Не знаю, что было бы со страной, если бы не война…

Я родился в Петербурге. В семье нас было одиннадцать детей, я – десятый. Наши родители были глубоко религиозными, даже в самые страшные годы гонений своей веры не оставляли. Самым близким храмом к нам был Князь-Владимирский собор – там в 1936-ом, в год моего рождения, меня крестили.
До войны я был совсем маленький. Когда блокада оцепила наш город – наступил голод, это я уже помню отчетливо. Помню, как мама ходила на Неву за водой, не знаю уж, как… ползком, потому что не было сил от истощения.
Наша семья занимала три комнаты, лестница шла вдоль стены одной из них. Перед войной, в конце тридцатых, мы каждый день, а то и по нескольку раз на дню слышали топот кованных сапог по той лестнице: «Кого-то опять забирают, увозит воронок».

Мы все время боялись. Мама рассказывала, что отец работал на Путиловском заводе (теперь – Кировский завод), и она по вечерам встречала его на остановке, куда приходили два вечерних трамвая. И если первый приходил без отца – у мамы сердце сжималось: «Все, не приедет уже больше, арестовали». А когда видела, как отец машет из второго трамвая, камень падал с души.
Не знаю, что было бы со страной, если бы не война… Жутко звучит – «если бы не война»! Вот до чего довели людей, раз одна беда стала им спасением от другой.

Война всегда – страшное зло, словами невыразимое. И, пожалуй, одна из самых главных примет войны – голод. Я видел сцену в булочной, когда мы среди других стояли в очереди за пайком. А паек-то был – кусочек серого, сырого хлеба весом в 125 грамм, который и хлебом бы сейчас не назвали. Голодный мужчина бросился к прилавку, схватил буханку. И, знаете, он даже не бежал, как делает вор, он просто застыл на месте и вгрызся в нее. Но не успел проглотить. На него тут же набросились и забили.

По сути, то, что я видел, не было воровством, голод лишал разума. Люди падали на улицах, на лестницах в подъезде – и не всегда проходящие мимо останавливались, ведь подашь руку, и сам упадешь от слабости – и не встать уже.

Первыми в блокаду умерли три моих брата, потом – отец… И все это время мы жили вместе: в комнатах был ледник – -40 градусов. Там лежали отец и братья, накрытые простыней – помню, как-то я увидел их, когда ходил по квартире и искал маму. Похоронить их было нельзя – ни сил не было у нас, ни места для могил.

Мы все – живые – ютились на кухне, потому что только там грела дровяная плита, вся остальная квартира была выморожена насквозь: у нас все стекла были выбиты, в комнатах гулял ветер. Рядом с нашим домом был 11-й хлебозавод – его бомбили как стратегически важный объект, все вокруг было разворочено, но и завод, и наш дом чудом уцелели.

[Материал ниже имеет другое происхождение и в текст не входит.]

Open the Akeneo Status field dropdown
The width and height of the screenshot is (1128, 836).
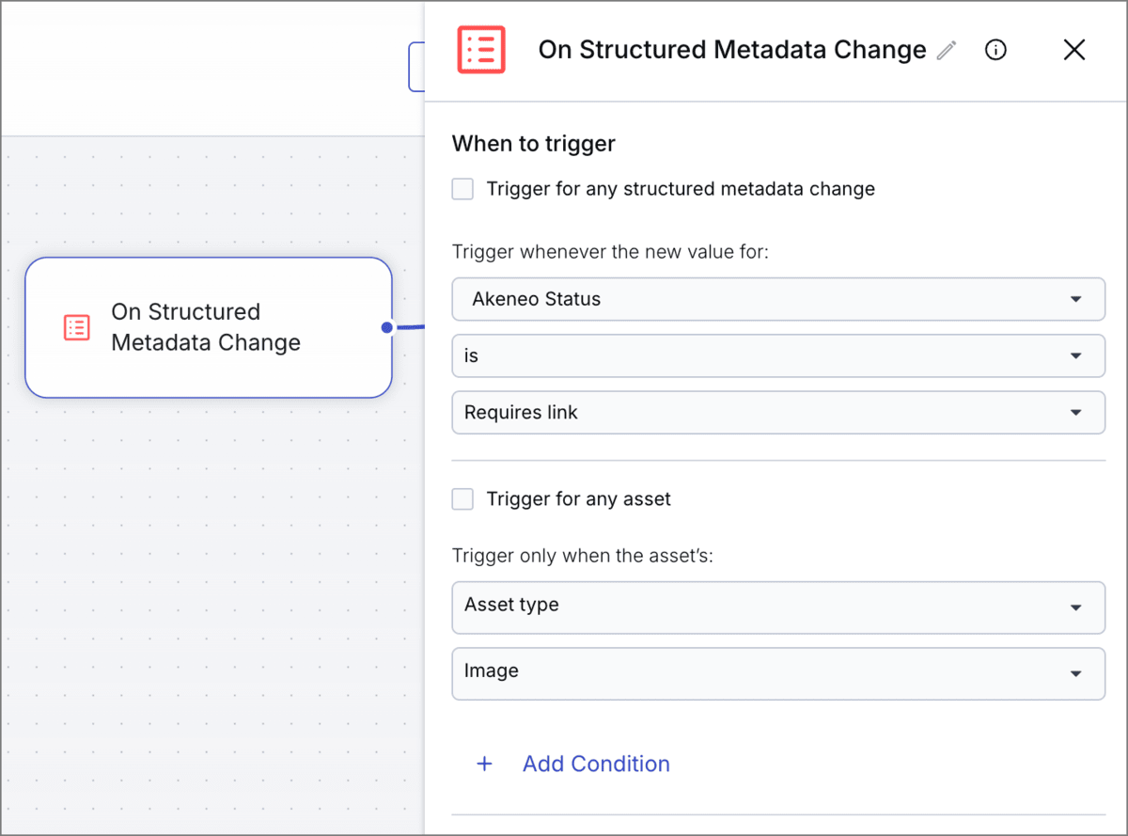(x=777, y=299)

Помню, еще когда отец был жив, умер старший брат. Тогда отец взял топор, вышел в соседнюю комнату – и стал рубить из старого гардероба гроб для сына. Потом вернулся к нам, положил топор рядом: «Будешь нас вместе в нем хоронить». Папа так ослаб, что ему не хватило сил разрубить гардероб. Никогда не забуду: незадолго до своей смерти отец отдал мне свой дневной паек 125-граммовый кусок хлеба: «Ему нужнее, он маленький, дай Бог выживет». И это тогда, когда люди забывали от голода, что вообще такое «сын», «мать», когда за еду убивали друг друга. Я до сих пор вспоминаю этот поступок и молюсь за отца.

В один из дней истощенный голодом младший брат поднялся на кровати и позвал маму. «Что, сынок?» – спросила она. – «Я от вас ухожу». Сказал так, вытянулся в струнку и умер.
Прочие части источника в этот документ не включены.